## start

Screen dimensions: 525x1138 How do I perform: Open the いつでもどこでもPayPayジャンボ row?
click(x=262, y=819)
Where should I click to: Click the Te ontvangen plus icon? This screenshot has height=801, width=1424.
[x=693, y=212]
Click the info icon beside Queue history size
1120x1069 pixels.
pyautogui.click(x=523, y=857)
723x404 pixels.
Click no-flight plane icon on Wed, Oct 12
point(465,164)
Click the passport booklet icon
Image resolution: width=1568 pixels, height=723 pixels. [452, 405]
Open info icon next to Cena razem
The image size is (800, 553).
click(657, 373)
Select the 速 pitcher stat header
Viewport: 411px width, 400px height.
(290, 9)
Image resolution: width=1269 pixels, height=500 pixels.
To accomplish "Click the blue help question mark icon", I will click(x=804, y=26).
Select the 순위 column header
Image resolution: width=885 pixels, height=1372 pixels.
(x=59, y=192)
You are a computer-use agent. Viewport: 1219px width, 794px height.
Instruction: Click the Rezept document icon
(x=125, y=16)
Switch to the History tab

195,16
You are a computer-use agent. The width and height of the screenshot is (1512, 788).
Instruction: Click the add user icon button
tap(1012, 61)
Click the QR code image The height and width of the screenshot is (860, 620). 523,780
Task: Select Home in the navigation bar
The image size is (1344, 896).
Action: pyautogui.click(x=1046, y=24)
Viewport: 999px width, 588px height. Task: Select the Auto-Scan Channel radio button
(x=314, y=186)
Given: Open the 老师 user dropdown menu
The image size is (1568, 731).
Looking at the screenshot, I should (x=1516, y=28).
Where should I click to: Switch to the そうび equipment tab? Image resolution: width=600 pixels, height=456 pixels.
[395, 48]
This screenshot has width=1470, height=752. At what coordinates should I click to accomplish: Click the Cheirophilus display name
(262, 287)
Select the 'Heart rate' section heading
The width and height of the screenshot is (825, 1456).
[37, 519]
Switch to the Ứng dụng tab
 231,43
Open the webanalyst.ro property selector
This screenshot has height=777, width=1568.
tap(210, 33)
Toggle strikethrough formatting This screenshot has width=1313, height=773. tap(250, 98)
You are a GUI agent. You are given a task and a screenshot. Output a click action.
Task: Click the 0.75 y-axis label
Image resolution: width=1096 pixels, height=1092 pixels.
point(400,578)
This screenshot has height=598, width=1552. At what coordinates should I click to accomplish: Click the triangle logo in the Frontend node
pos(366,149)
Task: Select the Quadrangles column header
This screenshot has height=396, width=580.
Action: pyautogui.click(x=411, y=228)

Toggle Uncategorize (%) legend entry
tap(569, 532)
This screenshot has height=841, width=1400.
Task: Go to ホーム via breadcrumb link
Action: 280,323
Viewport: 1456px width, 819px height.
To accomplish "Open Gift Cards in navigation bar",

## end

* [TASK TO CARRY OUT] Render every line of the listing above as a Markdown table with the columns Row and Line, numbering the rows in order and leaving out blank lines.

* [TASK ANSWER]
| Row | Line |
|---|---|
| 1 | Screen dimensions: 525x1138 How do I perform: Open the いつでもどこでもPayPayジャンボ row? |
| 2 | click(x=262, y=819) |
| 3 | Where should I click to: Click the Te ontvangen plus icon? This screenshot has height=801, width=1424. |
| 4 | [x=693, y=212] |
| 5 | Click the info icon beside Queue history size |
| 6 | 1120x1069 pixels. |
| 7 | pyautogui.click(x=523, y=857) |
| 8 | 723x404 pixels. |
| 9 | Click no-flight plane icon on Wed, Oct 12 |
| 10 | point(465,164) |
| 11 | Click the passport booklet icon |
| 12 | Image resolution: width=1568 pixels, height=723 pixels. [452, 405] |
| 13 | Open info icon next to Cena razem |
| 14 | The image size is (800, 553). |
| 15 | click(657, 373) |
| 16 | Select the 速 pitcher stat header |
| 17 | Viewport: 411px width, 400px height. |
| 18 | (290, 9) |
| 19 | Image resolution: width=1269 pixels, height=500 pixels. |
| 20 | To accomplish "Click the blue help question mark icon", I will click(x=804, y=26). |
| 21 | Select the 순위 column header |
| 22 | Image resolution: width=885 pixels, height=1372 pixels. |
| 23 | (x=59, y=192) |
| 24 | You are a computer-use agent. Viewport: 1219px width, 794px height. |
| 25 | Instruction: Click the Rezept document icon |
| 26 | (x=125, y=16) |
| 27 | Switch to the History tab |
| 28 | 195,16 |
| 29 | You are a computer-use agent. The width and height of the screenshot is (1512, 788). |
| 30 | Instruction: Click the add user icon button |
| 31 | tap(1012, 61) |
| 32 | Click the QR code image The height and width of the screenshot is (860, 620). 523,780 |
| 33 | Task: Select Home in the navigation bar |
| 34 | The image size is (1344, 896). |
| 35 | Action: pyautogui.click(x=1046, y=24) |
| 36 | Viewport: 999px width, 588px height. Task: Select the Auto-Scan Channel radio button |
| 37 | (x=314, y=186) |
| 38 | Given: Open the 老师 user dropdown menu |
| 39 | The image size is (1568, 731). |
| 40 | Looking at the screenshot, I should (x=1516, y=28). |
| 41 | Where should I click to: Switch to the そうび equipment tab? Image resolution: width=600 pixels, height=456 pixels. |
| 42 | [395, 48] |
| 43 | This screenshot has width=1470, height=752. At what coordinates should I click to accomplish: Click the Cheirophilus display name |
| 44 | (262, 287) |
| 45 | Select the 'Heart rate' section heading |
| 46 | The width and height of the screenshot is (825, 1456). |
| 47 | [37, 519] |
| 48 | Switch to the Ứng dụng tab |
| 49 |  231,43 |
| 50 | Open the webanalyst.ro property selector |
| 51 | This screenshot has height=777, width=1568. |
| 52 | tap(210, 33) |
| 53 | Toggle strikethrough formatting This screenshot has width=1313, height=773. tap(250, 98) |
| 54 | You are a GUI agent. You are given a task and a screenshot. Output a click action. |
| 55 | Task: Click the 0.75 y-axis label |
| 56 | Image resolution: width=1096 pixels, height=1092 pixels. |
| 57 | point(400,578) |
| 58 | This screenshot has height=598, width=1552. At what coordinates should I click to accomplish: Click the triangle logo in the Frontend node |
| 59 | pos(366,149) |
| 60 | Task: Select the Quadrangles column header |
| 61 | This screenshot has height=396, width=580. |
| 62 | Action: pyautogui.click(x=411, y=228) |
| 63 | Toggle Uncategorize (%) legend entry |
| 64 | tap(569, 532) |
| 65 | This screenshot has height=841, width=1400. |
| 66 | Task: Go to ホーム via breadcrumb link |
| 67 | Action: 280,323 |
| 68 | Viewport: 1456px width, 819px height. |
| 69 | To accomplish "Open Gift Cards in navigation bar", |